*** DOCUMENT PASSAGE
# First Freshener with one kid milk production



## Eric (May 18, 2012)

I have a first freshener who only had one kid... I'm new to goats, and didn't milk her out or anything for the first three weeks after she gave birth.
Now, I only get 1 to 1.5 pounds from her at each milking.

Did I mess up by not milking her out every day in the beginning, since she had only one kid? I'm thinking her body adjusted to producing enough for one kid, and this is all that I get now...

Or should I not breed her anymore? Her sister who I also didn't milk out for three weeks after her giving birth to 3 kids, now gives 2.5 to 3 pounds per milking...

Thanks!


----------



## lissablack (Nov 30, 2009)

What kind of goat is she? How old is she? I would be inclined to give her another chance, personally. It probably does make a difference that she is feeding a single kid.


----------



## Eric (May 18, 2012)

She's a Nubian. 3 years old. She's a nice goat, good milking manner.
******
*** MATERIAL
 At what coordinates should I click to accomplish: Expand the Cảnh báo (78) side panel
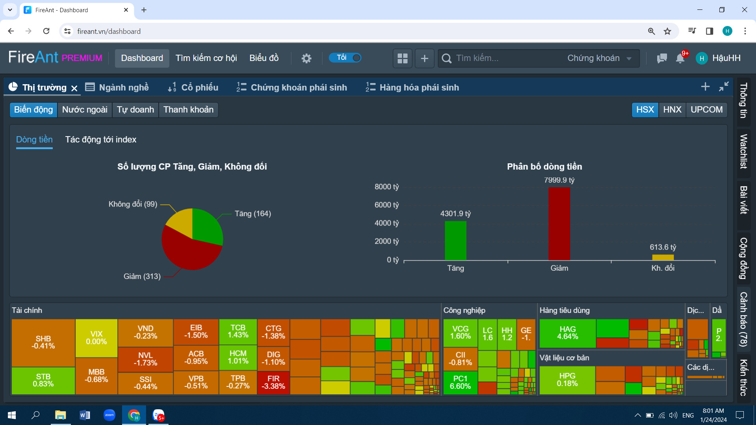point(743,319)
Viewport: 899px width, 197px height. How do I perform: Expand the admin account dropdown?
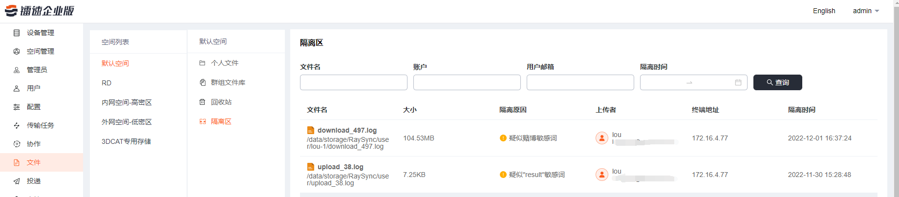pyautogui.click(x=866, y=11)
******
**SET EXERCISE 1:**
Transcribe the part of the forum thread about the first freshener's milk production starting at "Now, I only" and ending at "I get now...".
**SET EXERCISE 2:**
List every question asked in the forum thread about the first freshener's milk production.
**SET EXERCISE 3:**
Resume the forum thread about the first freshener's milk production, writing on from its final post.

**RIGHT ANSWER 1:**
Now, I only get 1 to 1.5 pounds from her at each milking.

Did I mess up by not milking her out every day in the beginning, since she had only one kid? I'm thinking her body adjusted to producing enough for one kid, and this is all that I get now...

**RIGHT ANSWER 2:**
- Did I mess up by not milking her out every day in the beginning, since she had only one kid?
- Or should I not breed her anymore?
- What kind of goat is she?
- How old is she?

**RIGHT ANSWER 3:**
Her udders definitely aren't as large as some people's pictures of heavy production first fresheners though!


----------



## ThreeHavens (Oct 20, 2011)

Some goats are late bloomers. Our best milk producer took several freshenings (sp?) to really pick up speed (=


----------



## Tenacross (May 26, 2011)

Is her kid still nursing her?


----------



## lissablack (Nov 30, 2009)

I think many nubians make less milk than the other big dairy goats, but personally I think it is better milk. It is richer, generally, which is tied to volume. Usually. Not long ago nubians were dual purpose goats.


----------



## Eric (May 18, 2012)

Yes, her kid is still nursing her all day. I just milk her in the morning before letting all the noisies out to suck. This 'busy man's' method probably isn't best when there is only one to drink her dry the rest of the day...


----------



## xxLavenderxDreamsxx (Apr 28, 2012)

Hmm, I know that not milking her out the first few days is healthy for her system but maybe waiting 3 weeks was a little much? ( I'm still very much a beginner, myself so I'm just giving my 2 cents here :roll: ) I do know that some goats just take more time to settle than others - espically if it's only her first freshening. I have one goatie who always gave very little, but I put her on the strictest schedule of milking (plus giving her more than enough water, brush and minerals) and she doubled her production in a two weeks!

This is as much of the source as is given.